_REQUIREMENTS_. Write out these lines word for word, starting at the line that contains "Switch to the 服务提醒 tab" and ending at the line that contains "click(x=295, y=826)", both included.

-- Begin --

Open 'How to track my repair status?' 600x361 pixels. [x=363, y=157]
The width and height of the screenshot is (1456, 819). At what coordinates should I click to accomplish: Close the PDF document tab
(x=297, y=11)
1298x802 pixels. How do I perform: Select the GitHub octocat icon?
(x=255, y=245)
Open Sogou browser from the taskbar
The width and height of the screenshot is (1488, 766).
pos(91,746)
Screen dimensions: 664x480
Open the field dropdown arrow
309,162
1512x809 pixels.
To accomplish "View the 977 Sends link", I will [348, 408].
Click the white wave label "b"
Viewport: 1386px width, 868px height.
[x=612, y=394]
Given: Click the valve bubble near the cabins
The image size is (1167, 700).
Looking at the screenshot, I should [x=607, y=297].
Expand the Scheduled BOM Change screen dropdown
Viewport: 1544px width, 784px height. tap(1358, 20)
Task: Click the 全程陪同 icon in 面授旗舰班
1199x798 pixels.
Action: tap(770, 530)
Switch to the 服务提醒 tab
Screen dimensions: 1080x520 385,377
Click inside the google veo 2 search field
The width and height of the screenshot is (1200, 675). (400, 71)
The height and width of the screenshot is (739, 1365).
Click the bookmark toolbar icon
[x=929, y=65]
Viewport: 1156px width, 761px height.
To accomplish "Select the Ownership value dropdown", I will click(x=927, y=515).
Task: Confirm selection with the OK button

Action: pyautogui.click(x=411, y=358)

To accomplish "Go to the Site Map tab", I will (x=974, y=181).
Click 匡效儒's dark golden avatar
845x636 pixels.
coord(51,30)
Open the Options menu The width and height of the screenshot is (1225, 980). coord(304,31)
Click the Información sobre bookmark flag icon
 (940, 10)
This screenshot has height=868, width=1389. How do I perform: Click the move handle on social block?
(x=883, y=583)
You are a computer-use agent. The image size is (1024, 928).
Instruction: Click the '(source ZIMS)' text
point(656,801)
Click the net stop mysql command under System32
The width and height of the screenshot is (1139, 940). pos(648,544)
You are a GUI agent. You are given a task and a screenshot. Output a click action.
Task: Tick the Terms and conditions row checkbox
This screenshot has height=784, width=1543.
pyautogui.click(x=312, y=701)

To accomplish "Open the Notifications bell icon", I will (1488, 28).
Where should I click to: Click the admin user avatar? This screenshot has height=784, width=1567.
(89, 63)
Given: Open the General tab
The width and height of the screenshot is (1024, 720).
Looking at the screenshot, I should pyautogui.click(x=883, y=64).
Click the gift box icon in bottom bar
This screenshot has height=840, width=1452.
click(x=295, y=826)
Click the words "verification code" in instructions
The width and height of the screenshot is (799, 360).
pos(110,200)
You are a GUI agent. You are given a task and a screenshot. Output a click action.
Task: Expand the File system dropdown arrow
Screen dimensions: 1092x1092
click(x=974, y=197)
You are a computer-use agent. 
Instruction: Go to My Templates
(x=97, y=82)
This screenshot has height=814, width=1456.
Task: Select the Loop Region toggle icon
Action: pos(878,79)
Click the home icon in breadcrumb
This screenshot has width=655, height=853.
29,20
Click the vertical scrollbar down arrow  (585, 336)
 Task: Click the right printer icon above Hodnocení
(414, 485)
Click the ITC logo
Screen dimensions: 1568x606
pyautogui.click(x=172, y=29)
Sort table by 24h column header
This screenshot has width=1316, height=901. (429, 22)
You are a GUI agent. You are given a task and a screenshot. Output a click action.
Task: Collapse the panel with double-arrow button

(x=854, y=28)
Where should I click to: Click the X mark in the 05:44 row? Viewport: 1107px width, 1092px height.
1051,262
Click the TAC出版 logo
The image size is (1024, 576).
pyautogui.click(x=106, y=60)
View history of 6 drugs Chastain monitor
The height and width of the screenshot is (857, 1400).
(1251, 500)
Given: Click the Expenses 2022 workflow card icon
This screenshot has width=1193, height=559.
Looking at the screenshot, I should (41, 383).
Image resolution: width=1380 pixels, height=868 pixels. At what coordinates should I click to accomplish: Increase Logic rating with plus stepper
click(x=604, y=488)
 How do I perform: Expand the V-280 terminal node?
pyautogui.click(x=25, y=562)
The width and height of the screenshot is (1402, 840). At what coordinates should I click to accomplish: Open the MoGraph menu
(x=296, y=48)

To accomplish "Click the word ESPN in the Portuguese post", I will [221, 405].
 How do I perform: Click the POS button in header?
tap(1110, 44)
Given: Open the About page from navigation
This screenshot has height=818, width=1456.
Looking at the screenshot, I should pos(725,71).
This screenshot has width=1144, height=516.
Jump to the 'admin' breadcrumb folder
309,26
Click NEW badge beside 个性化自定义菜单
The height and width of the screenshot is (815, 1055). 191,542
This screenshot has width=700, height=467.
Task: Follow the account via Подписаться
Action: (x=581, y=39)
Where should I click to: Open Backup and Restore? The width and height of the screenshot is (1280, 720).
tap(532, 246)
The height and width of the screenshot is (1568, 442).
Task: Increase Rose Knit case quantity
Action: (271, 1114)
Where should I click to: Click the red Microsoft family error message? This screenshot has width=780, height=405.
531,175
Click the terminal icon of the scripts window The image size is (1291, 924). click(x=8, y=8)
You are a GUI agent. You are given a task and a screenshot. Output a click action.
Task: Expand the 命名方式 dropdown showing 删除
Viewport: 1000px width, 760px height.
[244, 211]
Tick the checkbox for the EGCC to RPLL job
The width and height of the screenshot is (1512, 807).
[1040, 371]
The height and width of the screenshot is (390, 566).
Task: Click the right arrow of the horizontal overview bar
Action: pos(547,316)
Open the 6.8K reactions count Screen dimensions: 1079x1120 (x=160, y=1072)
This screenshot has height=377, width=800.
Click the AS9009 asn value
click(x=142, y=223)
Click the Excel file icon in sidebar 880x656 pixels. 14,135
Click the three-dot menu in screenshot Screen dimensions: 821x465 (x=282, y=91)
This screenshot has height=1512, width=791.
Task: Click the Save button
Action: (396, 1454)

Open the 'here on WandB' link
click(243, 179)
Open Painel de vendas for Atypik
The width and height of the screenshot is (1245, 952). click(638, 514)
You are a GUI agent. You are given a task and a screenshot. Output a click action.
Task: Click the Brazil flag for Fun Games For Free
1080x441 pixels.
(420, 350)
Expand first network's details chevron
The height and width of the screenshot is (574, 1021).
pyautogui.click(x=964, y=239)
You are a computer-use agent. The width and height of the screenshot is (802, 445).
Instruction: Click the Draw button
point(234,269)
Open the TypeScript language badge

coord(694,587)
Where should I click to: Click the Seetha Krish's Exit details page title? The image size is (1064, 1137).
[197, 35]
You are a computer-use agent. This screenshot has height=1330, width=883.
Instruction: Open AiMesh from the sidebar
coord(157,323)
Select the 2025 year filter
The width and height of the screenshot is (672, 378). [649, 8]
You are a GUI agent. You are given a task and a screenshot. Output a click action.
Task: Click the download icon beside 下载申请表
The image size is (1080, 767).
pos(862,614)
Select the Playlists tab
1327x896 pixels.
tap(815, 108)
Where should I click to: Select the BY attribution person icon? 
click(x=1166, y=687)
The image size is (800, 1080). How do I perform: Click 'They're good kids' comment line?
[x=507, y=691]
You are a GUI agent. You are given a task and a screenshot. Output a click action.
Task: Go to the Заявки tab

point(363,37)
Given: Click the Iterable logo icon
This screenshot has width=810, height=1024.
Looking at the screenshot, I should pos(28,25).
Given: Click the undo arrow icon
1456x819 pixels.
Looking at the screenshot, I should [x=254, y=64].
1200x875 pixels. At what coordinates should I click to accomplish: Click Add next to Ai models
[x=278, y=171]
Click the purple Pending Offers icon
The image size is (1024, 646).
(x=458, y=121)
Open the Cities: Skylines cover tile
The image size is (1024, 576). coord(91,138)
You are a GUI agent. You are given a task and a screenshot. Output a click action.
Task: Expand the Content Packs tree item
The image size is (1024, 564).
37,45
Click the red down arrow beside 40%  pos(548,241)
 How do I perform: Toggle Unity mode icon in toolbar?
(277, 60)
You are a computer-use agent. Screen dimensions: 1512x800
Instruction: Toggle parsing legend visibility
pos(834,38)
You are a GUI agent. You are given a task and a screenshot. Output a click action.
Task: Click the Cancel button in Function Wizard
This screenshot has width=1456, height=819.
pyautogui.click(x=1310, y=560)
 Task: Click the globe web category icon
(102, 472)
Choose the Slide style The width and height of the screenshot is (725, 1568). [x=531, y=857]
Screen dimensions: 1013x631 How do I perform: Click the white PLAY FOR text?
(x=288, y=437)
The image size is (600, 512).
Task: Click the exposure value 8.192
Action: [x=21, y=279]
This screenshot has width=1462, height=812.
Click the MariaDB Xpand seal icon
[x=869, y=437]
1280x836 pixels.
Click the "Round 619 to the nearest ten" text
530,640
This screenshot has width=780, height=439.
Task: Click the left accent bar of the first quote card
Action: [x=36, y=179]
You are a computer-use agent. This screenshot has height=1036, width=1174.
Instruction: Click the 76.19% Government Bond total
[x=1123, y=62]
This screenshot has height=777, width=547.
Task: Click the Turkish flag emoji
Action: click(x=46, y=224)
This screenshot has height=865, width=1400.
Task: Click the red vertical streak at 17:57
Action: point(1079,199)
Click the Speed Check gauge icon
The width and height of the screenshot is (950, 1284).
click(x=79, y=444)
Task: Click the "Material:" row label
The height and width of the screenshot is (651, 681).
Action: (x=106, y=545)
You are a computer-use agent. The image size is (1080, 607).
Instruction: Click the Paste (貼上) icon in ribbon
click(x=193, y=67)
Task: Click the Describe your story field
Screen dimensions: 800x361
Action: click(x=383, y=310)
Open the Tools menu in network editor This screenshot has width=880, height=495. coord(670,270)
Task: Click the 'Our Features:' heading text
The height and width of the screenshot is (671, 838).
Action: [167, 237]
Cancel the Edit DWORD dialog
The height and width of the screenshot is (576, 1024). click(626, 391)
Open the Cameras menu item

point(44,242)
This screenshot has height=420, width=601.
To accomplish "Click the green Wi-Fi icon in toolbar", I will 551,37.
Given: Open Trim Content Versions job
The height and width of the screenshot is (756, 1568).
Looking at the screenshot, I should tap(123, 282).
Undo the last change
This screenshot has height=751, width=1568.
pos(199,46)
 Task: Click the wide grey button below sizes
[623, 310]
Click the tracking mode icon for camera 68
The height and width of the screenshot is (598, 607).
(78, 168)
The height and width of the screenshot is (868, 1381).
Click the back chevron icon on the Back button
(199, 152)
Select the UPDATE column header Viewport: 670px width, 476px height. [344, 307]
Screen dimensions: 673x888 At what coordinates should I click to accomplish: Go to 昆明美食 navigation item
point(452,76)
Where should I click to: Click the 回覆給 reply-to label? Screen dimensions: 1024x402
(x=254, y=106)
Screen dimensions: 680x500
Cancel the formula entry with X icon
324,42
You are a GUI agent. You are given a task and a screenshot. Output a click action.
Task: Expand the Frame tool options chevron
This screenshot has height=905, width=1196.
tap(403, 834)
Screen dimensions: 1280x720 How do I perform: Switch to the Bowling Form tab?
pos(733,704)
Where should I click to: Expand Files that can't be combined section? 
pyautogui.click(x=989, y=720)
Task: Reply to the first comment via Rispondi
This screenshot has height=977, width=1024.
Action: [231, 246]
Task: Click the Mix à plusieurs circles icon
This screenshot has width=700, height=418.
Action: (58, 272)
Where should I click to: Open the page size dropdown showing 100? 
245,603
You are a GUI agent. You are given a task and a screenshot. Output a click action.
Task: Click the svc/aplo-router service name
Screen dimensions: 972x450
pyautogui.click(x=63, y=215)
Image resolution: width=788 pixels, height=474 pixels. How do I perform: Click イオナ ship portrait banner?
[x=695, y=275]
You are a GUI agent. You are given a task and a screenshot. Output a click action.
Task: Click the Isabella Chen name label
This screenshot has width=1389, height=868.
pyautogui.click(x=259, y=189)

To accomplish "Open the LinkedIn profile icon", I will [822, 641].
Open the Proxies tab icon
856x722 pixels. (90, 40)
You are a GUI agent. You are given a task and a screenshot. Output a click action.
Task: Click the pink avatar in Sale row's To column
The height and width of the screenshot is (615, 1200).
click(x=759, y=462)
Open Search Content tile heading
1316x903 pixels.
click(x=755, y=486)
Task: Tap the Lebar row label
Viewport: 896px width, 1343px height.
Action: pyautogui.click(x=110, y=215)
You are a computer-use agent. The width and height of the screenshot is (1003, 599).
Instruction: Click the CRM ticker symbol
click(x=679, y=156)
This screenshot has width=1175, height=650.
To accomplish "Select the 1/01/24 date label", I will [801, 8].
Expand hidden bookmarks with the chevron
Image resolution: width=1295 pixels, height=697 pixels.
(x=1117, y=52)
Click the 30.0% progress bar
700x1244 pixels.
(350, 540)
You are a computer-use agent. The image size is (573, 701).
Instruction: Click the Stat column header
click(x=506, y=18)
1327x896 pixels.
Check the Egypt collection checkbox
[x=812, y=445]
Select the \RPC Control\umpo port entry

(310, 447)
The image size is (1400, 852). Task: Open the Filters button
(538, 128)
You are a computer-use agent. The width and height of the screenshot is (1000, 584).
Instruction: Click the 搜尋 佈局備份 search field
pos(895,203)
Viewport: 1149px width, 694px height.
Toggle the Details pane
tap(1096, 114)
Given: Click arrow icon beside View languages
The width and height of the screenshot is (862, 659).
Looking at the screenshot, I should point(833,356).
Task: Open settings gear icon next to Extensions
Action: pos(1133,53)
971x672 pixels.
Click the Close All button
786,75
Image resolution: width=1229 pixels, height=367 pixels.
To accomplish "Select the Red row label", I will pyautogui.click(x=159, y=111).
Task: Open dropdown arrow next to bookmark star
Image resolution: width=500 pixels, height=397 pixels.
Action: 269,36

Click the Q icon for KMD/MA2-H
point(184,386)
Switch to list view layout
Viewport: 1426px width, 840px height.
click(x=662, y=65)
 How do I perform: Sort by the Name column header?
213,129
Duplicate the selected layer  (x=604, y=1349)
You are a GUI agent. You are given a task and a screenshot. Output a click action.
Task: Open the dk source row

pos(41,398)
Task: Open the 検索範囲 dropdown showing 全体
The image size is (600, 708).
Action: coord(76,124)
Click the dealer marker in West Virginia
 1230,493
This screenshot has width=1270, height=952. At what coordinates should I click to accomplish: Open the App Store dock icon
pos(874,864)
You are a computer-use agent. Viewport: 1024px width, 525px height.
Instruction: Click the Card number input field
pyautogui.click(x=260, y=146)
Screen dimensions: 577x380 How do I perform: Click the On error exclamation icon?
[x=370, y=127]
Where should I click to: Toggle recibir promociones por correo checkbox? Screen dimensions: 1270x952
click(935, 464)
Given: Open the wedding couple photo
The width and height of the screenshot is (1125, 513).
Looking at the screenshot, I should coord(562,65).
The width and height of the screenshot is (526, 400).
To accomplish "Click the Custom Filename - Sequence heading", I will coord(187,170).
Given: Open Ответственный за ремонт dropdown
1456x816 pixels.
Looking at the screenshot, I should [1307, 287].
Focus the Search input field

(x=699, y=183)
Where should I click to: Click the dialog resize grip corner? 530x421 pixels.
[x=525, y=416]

-- End --

_TASK SOLUTION_.
Switch to the 服务提醒 tab
Screen dimensions: 1080x520 385,377
Click inside the google veo 2 search field
The width and height of the screenshot is (1200, 675). (400, 71)
The height and width of the screenshot is (739, 1365).
Click the bookmark toolbar icon
[x=929, y=65]
Viewport: 1156px width, 761px height.
To accomplish "Select the Ownership value dropdown", I will click(x=927, y=515).
Task: Confirm selection with the OK button

Action: pyautogui.click(x=411, y=358)

To accomplish "Go to the Site Map tab", I will (x=974, y=181).
Click 匡效儒's dark golden avatar
845x636 pixels.
coord(51,30)
Open the Options menu The width and height of the screenshot is (1225, 980). coord(304,31)
Click the Información sobre bookmark flag icon
 (940, 10)
This screenshot has height=868, width=1389. How do I perform: Click the move handle on social block?
(x=883, y=583)
You are a computer-use agent. The image size is (1024, 928).
Instruction: Click the '(source ZIMS)' text
point(656,801)
Click the net stop mysql command under System32
The width and height of the screenshot is (1139, 940). pos(648,544)
You are a GUI agent. You are given a task and a screenshot. Output a click action.
Task: Tick the Terms and conditions row checkbox
This screenshot has height=784, width=1543.
pyautogui.click(x=312, y=701)

To accomplish "Open the Notifications bell icon", I will (1488, 28).
Where should I click to: Click the admin user avatar? This screenshot has height=784, width=1567.
(89, 63)
Given: Open the General tab
The width and height of the screenshot is (1024, 720).
Looking at the screenshot, I should pyautogui.click(x=883, y=64).
Click the gift box icon in bottom bar
This screenshot has height=840, width=1452.
click(x=295, y=826)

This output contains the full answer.